Workaround, in the meantime:
Public project (B): https://workbench.qr1hi.arvadosapi.com/collections/qr1hi-4zz18-7zk4muy5grnaqpv
Collection sharing link from project (B): https://workbench.qr1hi.arvadosapi.com/collections/download/qr1hi-4zz18-7zk4muy5grnaqpv/2sf3n5y9nuqhi815xioxa2ychioyqts7i5ysxg5we8fdl988az/
5915: Workbench tries the anonymous reader token first for collection wget listing.
This is necessary to make sure we provide a usable token to arv-get.
If we don't check the anonymous reader token first, we might decide
that another token is usable when in actuality, the reader token is
the one that worked. Closes #5915.
#1 Updated by Abram Connelly over 6 years ago
This is also referenced under the wiki https://github.com/ga4gh/schemas/wiki/Human-Genome-Variation-Map-%28HGVM%29-Pilot-Project#pilot-test-data.
#4 Updated by Brett Smith over 6 years ago
- Subject changed from files in public collection (via "share link") are 0 bytes to [Workbench] Sharing link for public collection still renders after sharing token is revoked, but then downloaded files are 0 bytes
- Category set to Workbench
- Status changed from New to In Progress
- Assigned To set to Brett Smith
- Target version changed from Bug Triage to 2015-05-20 sprint
I haven't proven it, but I'm pretty sure this is what happened:
- The first sharing link was created.
- The collection was publicly shared so people without Arvados accounts could see the full Workbench interface.

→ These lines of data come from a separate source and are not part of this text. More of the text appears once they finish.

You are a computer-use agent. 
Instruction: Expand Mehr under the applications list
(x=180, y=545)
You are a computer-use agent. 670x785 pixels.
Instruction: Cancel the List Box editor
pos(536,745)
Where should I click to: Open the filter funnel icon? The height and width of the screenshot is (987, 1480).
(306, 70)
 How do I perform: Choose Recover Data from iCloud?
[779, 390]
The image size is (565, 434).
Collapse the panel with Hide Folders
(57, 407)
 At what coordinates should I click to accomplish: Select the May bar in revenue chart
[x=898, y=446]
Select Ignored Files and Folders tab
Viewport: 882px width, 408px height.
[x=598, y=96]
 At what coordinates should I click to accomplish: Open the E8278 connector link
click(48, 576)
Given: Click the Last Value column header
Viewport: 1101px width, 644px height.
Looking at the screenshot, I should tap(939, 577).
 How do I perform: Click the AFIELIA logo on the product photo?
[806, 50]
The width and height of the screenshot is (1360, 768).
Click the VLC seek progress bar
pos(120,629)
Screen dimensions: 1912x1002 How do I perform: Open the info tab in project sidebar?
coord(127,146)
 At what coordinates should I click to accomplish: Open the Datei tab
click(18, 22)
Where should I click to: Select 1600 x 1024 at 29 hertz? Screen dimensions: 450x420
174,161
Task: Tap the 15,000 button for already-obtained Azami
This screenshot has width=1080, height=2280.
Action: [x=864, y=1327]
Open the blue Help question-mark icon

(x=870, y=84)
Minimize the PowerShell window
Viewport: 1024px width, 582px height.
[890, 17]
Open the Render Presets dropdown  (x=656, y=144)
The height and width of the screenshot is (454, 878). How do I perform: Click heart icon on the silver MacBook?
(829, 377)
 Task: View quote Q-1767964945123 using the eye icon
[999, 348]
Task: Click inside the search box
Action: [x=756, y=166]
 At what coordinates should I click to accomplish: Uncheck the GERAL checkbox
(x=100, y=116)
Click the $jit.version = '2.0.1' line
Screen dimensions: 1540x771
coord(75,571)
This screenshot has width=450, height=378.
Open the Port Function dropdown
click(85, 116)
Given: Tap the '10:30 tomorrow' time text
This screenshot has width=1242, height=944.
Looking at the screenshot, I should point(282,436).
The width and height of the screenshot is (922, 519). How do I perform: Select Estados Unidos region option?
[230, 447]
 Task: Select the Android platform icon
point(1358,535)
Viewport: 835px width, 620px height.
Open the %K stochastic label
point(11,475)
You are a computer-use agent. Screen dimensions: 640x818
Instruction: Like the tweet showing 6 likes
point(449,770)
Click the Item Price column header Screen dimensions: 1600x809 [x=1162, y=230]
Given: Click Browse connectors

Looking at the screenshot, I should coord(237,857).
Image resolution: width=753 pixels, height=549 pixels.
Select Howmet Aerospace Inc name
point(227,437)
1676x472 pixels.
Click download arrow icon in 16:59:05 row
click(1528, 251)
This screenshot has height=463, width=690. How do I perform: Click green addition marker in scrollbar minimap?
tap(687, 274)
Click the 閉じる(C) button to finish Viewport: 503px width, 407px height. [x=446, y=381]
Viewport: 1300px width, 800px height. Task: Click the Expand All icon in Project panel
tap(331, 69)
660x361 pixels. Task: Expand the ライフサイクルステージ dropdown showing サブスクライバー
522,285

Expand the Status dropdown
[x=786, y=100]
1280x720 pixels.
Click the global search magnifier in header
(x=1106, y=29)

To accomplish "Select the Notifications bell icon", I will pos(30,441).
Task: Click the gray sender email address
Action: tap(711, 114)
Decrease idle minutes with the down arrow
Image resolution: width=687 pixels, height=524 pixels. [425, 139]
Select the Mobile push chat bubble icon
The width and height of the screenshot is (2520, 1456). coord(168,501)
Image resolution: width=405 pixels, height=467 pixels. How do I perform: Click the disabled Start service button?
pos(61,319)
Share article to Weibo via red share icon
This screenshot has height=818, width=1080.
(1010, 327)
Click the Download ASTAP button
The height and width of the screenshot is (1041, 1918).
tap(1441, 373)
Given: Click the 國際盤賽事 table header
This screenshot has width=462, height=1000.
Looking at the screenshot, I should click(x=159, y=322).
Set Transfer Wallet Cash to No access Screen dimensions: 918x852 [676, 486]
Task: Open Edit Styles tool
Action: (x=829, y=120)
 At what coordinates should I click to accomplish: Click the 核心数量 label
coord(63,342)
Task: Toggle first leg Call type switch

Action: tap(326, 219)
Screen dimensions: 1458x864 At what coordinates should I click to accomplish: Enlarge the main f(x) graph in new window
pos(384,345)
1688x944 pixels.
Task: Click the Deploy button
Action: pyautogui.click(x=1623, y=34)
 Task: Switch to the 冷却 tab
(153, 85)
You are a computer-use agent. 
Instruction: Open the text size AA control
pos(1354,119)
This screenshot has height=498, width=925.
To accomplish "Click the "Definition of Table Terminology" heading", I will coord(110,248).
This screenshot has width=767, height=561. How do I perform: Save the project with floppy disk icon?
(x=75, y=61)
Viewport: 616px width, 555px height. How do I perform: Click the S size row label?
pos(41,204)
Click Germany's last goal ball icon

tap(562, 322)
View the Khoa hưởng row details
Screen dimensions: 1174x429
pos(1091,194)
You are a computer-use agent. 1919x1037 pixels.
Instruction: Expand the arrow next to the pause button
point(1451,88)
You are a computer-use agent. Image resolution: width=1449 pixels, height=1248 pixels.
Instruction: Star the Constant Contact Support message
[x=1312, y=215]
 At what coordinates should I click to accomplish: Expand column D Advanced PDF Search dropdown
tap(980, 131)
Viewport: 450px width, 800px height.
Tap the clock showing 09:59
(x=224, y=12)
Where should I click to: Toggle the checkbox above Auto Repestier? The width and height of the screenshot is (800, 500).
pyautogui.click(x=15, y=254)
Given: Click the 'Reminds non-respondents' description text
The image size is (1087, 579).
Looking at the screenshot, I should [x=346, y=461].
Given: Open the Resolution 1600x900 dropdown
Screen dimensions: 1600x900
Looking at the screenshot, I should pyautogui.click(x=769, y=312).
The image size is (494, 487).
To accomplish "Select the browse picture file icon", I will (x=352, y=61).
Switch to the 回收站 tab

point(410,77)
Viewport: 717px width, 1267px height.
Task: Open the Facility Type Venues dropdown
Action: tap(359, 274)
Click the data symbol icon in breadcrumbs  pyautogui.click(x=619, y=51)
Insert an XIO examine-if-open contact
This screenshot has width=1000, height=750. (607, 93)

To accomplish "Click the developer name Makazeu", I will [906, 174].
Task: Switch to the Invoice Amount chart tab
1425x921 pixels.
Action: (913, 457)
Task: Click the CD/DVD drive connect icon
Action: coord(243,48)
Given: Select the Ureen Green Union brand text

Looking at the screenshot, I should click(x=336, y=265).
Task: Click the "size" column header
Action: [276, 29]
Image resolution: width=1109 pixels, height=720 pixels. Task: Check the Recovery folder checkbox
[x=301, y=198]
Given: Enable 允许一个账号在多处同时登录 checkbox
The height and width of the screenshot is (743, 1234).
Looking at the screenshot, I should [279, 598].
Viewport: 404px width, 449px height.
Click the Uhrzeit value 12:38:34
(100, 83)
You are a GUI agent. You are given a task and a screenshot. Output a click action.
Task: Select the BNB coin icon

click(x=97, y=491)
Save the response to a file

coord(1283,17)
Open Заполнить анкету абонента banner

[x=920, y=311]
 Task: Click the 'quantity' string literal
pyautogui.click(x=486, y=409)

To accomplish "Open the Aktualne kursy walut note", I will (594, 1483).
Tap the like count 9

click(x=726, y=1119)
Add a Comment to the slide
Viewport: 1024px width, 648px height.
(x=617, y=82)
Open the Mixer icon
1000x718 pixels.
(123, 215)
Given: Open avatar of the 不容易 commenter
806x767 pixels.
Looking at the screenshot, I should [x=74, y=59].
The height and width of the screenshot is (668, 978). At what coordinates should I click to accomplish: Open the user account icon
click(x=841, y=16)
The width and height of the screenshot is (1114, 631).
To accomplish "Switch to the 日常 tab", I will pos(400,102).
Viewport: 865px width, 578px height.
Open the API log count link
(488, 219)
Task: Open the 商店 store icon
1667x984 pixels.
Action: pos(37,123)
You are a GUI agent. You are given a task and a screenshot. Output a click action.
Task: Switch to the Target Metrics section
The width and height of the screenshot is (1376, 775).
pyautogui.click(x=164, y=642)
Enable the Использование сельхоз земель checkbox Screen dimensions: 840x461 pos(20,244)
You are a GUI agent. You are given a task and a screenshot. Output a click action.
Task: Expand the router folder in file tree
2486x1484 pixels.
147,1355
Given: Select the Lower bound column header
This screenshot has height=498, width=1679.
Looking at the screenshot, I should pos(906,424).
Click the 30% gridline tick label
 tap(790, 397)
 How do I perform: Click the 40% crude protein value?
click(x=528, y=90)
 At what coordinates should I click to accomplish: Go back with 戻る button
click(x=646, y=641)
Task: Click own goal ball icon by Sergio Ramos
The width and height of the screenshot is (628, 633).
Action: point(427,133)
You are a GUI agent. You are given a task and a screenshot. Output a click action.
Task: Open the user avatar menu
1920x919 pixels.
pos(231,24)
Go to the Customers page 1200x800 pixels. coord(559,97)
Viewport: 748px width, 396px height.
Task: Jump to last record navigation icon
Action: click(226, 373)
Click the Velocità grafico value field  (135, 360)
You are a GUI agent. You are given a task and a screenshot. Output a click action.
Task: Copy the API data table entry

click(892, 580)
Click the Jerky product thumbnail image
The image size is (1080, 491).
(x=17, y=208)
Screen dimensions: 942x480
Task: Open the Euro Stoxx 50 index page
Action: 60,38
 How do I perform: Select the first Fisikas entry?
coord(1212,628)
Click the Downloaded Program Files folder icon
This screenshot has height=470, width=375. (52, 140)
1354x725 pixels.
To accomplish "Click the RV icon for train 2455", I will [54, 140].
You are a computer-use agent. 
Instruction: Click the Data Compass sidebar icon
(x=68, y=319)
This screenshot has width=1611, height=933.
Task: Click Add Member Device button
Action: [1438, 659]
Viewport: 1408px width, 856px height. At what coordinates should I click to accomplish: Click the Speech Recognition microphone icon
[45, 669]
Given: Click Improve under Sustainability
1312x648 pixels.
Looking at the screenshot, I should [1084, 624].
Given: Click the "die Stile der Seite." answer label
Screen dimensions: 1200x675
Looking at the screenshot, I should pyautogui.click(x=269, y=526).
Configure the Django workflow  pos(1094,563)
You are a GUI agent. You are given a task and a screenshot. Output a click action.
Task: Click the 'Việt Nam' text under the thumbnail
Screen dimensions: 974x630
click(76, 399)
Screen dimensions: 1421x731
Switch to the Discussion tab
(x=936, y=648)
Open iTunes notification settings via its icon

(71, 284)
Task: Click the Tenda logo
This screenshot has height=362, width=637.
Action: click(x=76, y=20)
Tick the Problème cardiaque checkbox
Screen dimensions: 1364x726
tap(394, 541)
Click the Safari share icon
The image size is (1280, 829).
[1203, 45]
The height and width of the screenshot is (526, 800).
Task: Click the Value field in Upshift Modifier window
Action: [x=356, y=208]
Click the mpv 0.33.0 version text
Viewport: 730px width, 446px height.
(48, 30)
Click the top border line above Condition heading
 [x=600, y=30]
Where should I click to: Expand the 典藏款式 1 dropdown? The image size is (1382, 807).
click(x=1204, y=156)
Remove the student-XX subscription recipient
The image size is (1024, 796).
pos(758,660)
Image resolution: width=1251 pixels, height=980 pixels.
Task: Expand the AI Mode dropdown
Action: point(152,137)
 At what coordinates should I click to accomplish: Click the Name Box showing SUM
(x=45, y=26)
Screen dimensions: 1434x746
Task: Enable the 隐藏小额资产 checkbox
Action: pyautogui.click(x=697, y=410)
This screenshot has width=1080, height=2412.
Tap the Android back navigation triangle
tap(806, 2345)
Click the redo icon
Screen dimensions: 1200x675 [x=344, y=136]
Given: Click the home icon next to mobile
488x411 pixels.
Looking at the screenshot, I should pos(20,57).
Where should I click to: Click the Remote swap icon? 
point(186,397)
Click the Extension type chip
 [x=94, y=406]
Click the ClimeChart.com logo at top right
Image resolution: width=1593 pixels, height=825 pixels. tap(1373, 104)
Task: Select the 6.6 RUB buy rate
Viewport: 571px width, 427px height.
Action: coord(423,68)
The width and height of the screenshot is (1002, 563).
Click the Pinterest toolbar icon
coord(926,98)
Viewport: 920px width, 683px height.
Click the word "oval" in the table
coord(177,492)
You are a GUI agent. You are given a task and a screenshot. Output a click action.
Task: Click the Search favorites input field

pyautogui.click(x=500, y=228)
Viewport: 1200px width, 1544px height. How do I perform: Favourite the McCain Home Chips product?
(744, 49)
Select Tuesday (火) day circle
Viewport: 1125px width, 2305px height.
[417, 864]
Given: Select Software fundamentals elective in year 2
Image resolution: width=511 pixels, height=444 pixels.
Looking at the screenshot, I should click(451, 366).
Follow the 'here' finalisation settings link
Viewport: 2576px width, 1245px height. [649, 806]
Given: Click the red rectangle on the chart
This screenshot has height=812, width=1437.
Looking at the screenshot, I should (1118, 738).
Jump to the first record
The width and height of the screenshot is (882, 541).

- The token from the first sharing link was revoked. (This is the part I haven't confirmed, since activity around API tokens is scarcely logged.)
Now I'm looking at
CollectionsController#show_file in Workbench. It calls
Collection.find with different API tokens to look for one that it can pass along to arv-get. However, we implemented public views by passing along the defined public token as a reader token with every API request. Because of this, when the collection is shared publicly,
Collection.find will always return a result. This will trick
show_file into thinking that any defined token is usable, even if that's not actually case. It will use that token when it calls arv-get, and that will fail.
The easy way to get the downloads working again would be to reverse the order that
show_file searches tokens for usability. This would check the public reader token for usability first: if that fails, we would be assured that it was not skewing the results in future checks. I'm going to make that change now.
This maybe raises an interesting question of whether Workbench should always fail when you make a request involving a sharing token that's been revoked. On the one hand, it might upset users to see a request still work after they revoked the link. On the other hand, it's not actually hurting anything from a strict security analysis: the collection is public, so the visitor can still get the data, they'd just have to try the token-less URL. I'm going to leave this question for another ticket.